Repeat, please, exactly the lines from the one that has "Where should I" through the end of the records below, with pictures dropped.
━━━ RECORDS TO USE
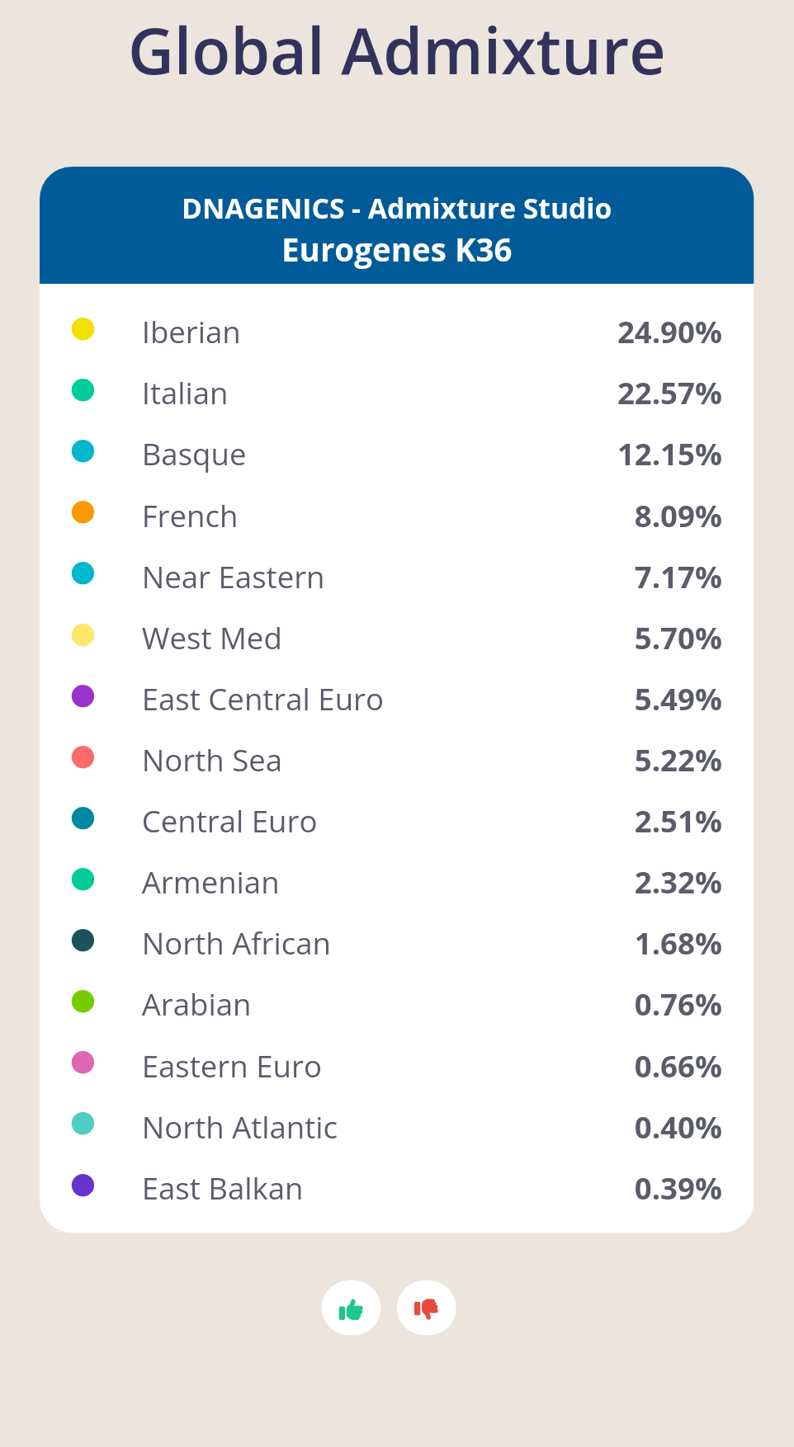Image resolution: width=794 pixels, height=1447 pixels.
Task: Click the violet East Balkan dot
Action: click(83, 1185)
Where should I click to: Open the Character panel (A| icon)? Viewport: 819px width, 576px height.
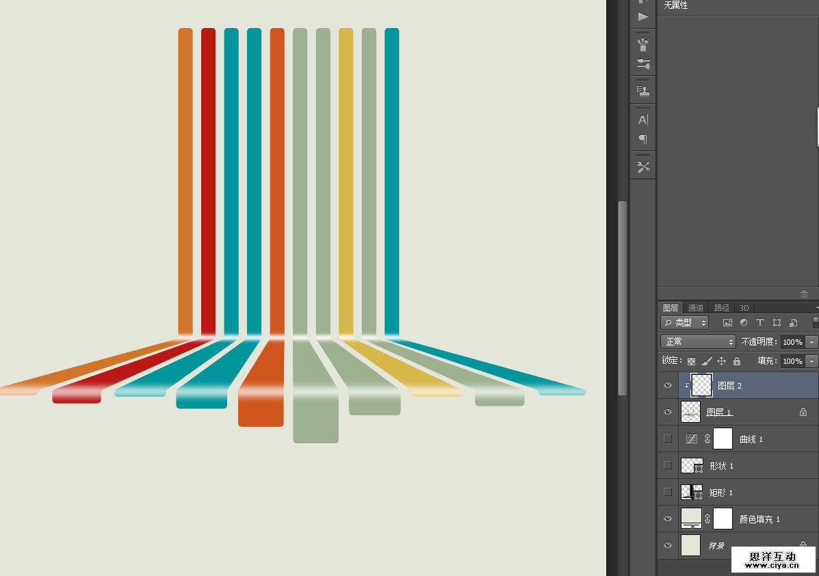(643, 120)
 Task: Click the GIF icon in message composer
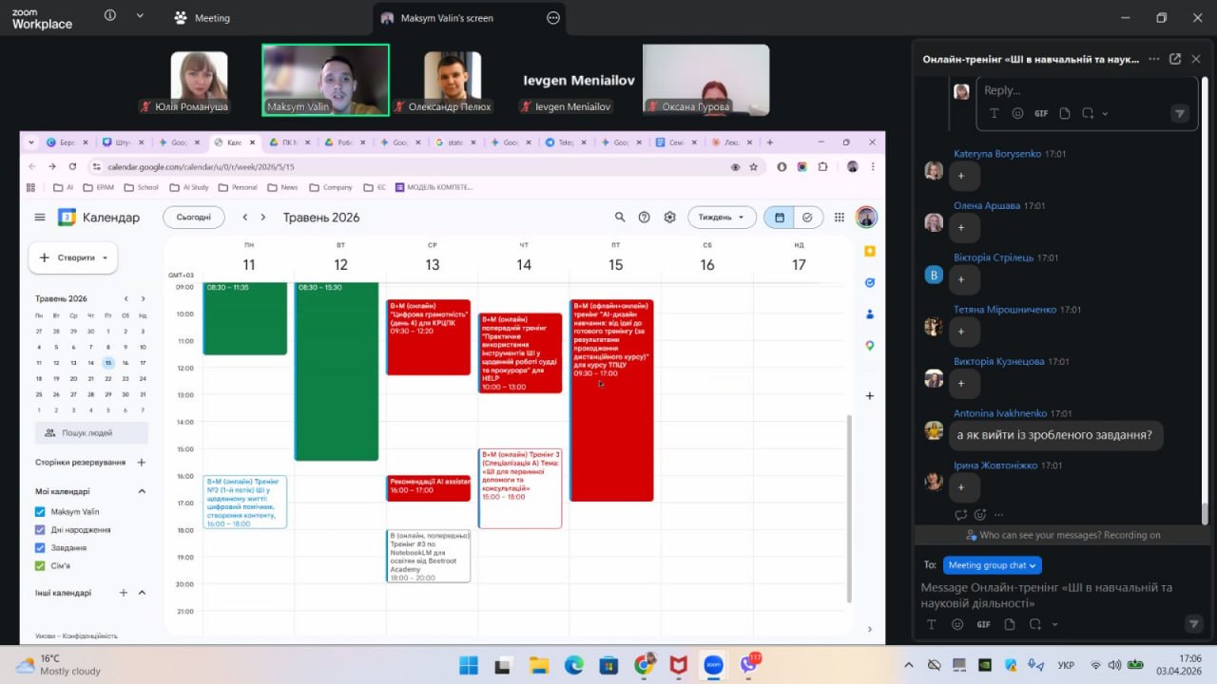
━━━━━━
## [COMPLETED TASK]
Where should I click to: Open the Character panel (A| icon)? Viewport: 819px width, 576px height.
(643, 120)
 Task: Click the GIF icon in message composer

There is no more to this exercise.